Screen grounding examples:
>> Begin
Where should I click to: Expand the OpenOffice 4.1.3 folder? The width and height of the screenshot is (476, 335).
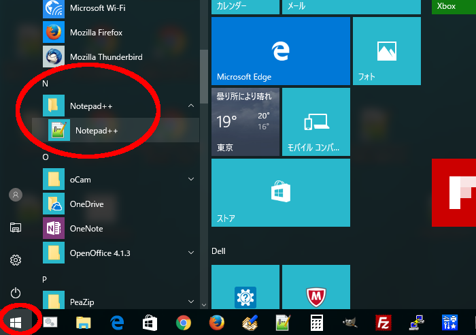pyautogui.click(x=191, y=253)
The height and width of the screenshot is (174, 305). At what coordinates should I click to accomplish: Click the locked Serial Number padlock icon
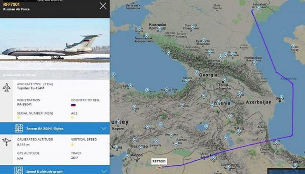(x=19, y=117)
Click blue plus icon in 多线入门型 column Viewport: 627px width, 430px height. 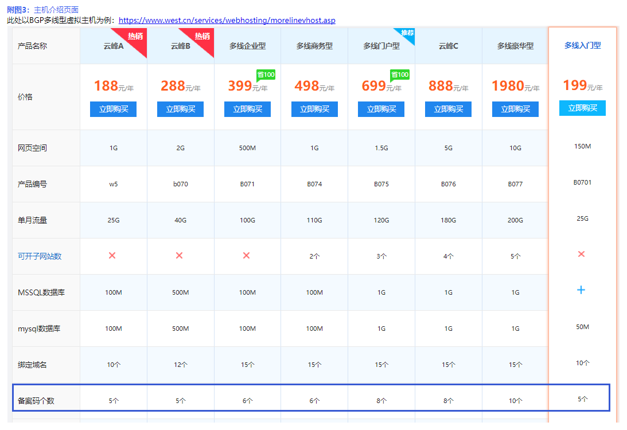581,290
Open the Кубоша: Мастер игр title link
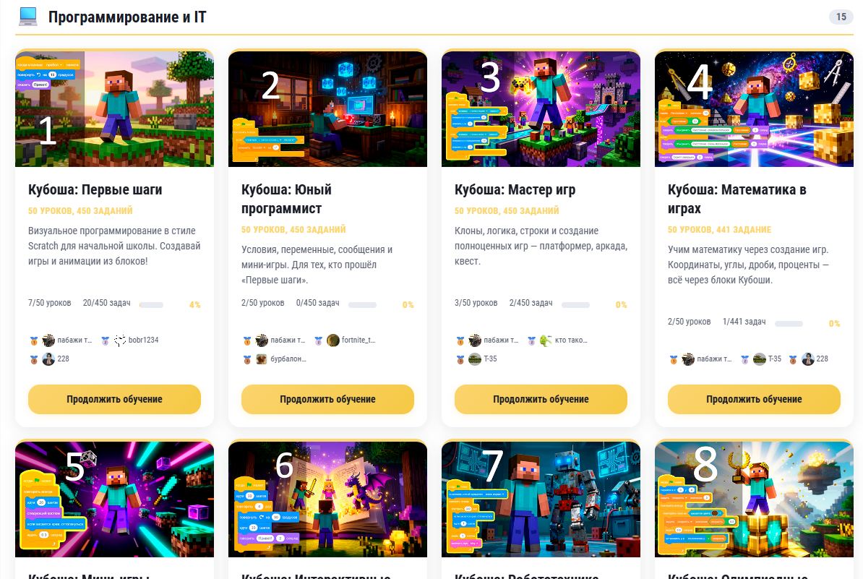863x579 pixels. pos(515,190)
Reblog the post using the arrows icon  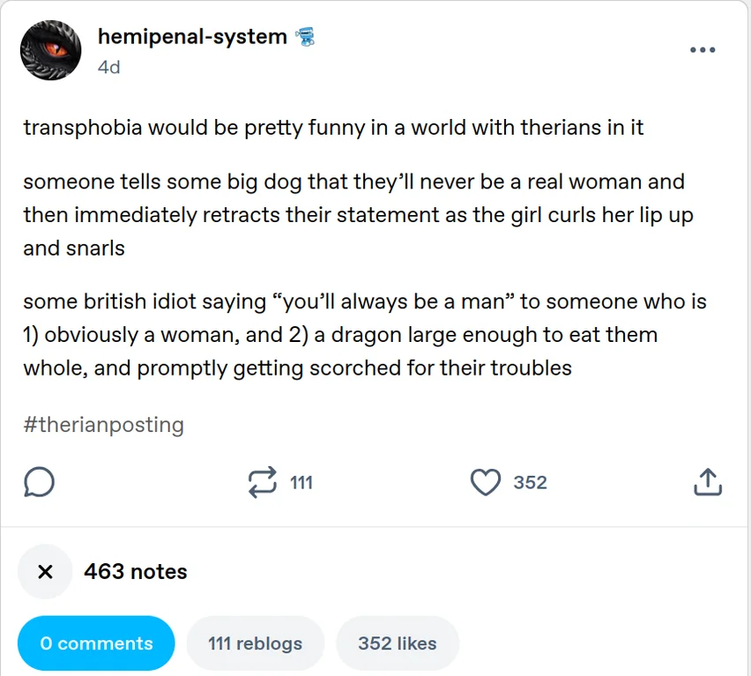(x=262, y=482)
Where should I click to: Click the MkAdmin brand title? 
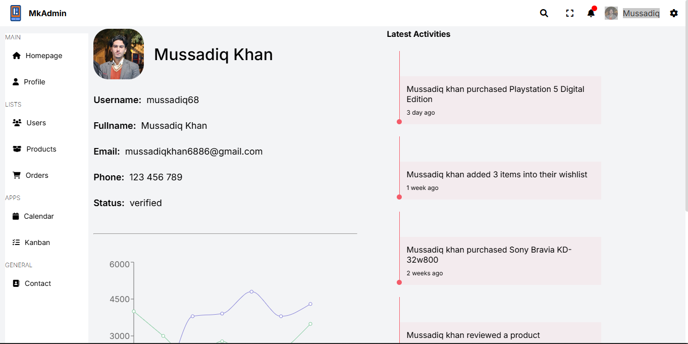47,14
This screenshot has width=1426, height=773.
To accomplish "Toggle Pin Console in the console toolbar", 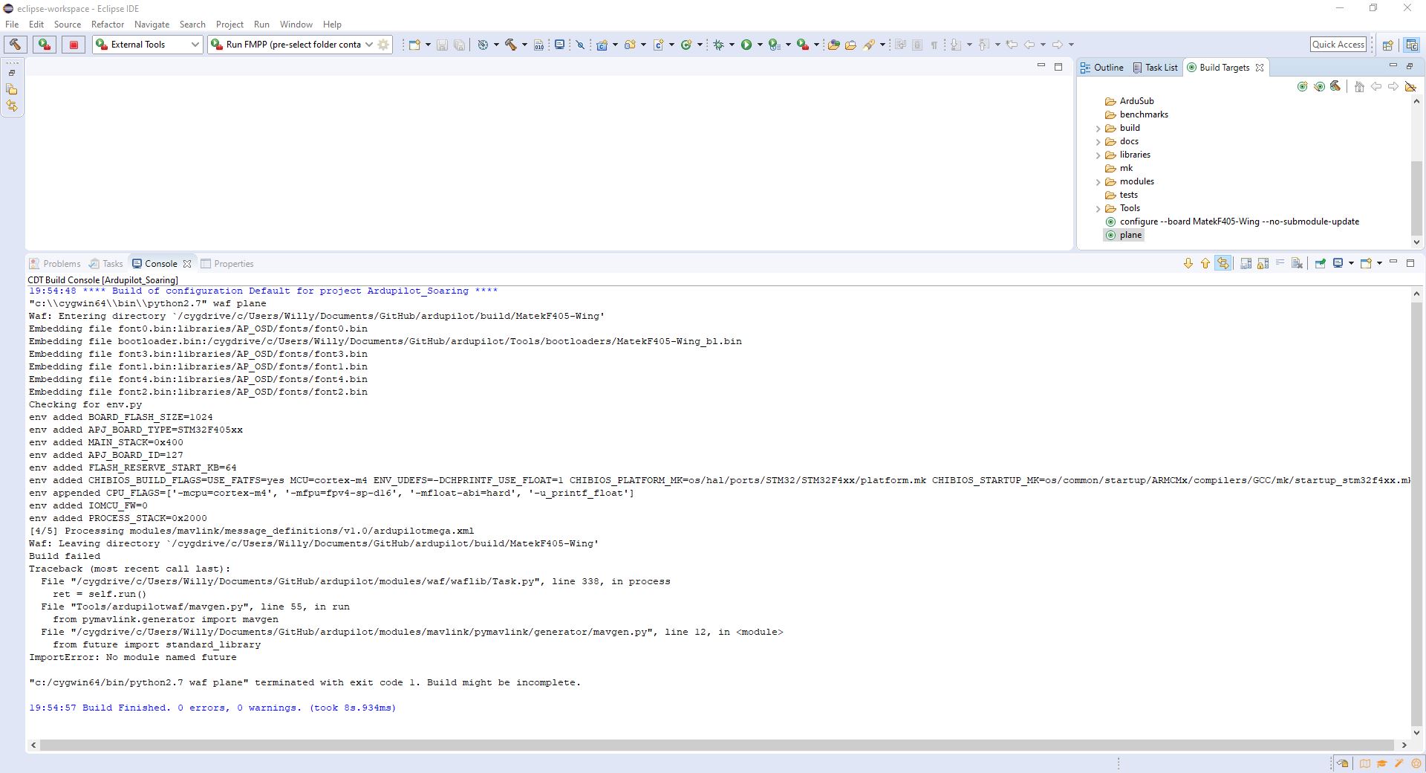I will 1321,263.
>> End
Can you copy out, word for word, the lines from the beginning through the line containing "pyautogui.click(x=191, y=253)", leaving the pictures out of your answer?

Where should I click to: Expand the OpenOffice 4.1.3 folder? The width and height of the screenshot is (476, 335).
pyautogui.click(x=191, y=253)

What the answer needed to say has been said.